** Opening DATA IN THIS EXERCISE block **

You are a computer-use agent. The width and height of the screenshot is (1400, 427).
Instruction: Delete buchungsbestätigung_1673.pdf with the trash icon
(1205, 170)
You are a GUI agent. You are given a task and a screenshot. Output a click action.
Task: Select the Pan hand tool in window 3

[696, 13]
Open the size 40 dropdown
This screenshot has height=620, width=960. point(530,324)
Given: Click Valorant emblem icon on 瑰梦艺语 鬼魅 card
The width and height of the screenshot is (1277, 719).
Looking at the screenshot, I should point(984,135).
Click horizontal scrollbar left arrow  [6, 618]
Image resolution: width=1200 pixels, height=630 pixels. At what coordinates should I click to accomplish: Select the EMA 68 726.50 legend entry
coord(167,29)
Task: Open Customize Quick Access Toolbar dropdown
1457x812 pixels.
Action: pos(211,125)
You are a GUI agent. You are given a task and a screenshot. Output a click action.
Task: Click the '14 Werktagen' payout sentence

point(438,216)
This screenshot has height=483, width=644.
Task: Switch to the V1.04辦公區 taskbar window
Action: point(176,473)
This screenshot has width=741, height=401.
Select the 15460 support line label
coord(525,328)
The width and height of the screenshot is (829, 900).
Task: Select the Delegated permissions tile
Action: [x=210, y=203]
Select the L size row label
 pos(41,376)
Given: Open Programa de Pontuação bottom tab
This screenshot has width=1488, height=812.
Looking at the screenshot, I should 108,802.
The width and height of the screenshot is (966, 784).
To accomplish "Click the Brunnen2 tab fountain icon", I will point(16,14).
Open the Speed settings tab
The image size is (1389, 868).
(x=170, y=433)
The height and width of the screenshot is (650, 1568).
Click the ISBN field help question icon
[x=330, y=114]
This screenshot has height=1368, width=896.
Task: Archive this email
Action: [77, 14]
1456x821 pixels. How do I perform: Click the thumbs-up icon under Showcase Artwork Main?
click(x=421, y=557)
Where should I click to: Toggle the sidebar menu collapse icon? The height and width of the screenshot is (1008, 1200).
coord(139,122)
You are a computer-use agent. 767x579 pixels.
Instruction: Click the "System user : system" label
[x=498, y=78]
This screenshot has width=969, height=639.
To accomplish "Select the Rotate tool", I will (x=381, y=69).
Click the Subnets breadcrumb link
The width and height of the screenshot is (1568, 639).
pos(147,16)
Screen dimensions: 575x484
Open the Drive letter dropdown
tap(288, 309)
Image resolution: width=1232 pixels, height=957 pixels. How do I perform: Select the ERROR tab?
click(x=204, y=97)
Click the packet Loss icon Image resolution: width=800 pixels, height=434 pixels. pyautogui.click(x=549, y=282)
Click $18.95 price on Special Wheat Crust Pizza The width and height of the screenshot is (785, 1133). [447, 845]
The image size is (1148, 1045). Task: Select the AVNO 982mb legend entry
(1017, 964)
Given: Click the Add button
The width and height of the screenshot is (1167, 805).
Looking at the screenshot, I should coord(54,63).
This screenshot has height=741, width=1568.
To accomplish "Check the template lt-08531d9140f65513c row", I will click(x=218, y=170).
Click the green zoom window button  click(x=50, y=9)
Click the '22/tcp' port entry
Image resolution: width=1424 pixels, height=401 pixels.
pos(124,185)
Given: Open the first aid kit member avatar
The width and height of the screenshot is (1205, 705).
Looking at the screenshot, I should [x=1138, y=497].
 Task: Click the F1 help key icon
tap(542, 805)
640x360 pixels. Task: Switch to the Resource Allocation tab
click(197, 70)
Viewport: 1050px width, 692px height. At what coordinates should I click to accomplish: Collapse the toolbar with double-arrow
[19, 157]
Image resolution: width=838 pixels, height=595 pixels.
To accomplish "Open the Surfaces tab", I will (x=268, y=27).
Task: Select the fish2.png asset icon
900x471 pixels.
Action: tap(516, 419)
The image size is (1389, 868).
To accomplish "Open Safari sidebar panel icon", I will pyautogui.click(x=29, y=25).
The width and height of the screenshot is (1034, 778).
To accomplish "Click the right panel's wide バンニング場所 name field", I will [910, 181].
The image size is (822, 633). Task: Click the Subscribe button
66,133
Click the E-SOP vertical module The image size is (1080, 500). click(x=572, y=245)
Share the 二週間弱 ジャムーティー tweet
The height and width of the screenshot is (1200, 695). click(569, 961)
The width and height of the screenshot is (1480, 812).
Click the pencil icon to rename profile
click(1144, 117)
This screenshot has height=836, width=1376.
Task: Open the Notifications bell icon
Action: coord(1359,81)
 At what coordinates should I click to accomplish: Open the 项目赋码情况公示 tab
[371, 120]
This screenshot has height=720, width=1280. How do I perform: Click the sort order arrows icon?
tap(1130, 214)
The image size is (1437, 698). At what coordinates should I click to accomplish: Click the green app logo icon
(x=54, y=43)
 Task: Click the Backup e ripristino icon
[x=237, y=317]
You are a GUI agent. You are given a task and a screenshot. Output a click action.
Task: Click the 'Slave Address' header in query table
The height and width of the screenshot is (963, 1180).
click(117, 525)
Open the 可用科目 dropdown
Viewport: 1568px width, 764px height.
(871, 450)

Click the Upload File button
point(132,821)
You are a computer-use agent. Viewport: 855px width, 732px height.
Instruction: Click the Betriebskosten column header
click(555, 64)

** Closing DATA IN THIS EXERCISE block **

## ASSIGNED TASK:
Each line above that contains the word "panel" must be copied.

## ANSWER TO THE EXERCISE:
To accomplish "Open Safari sidebar panel icon", I will pyautogui.click(x=29, y=25).
To accomplish "Click the right panel's wide バンニング場所 name field", I will [910, 181].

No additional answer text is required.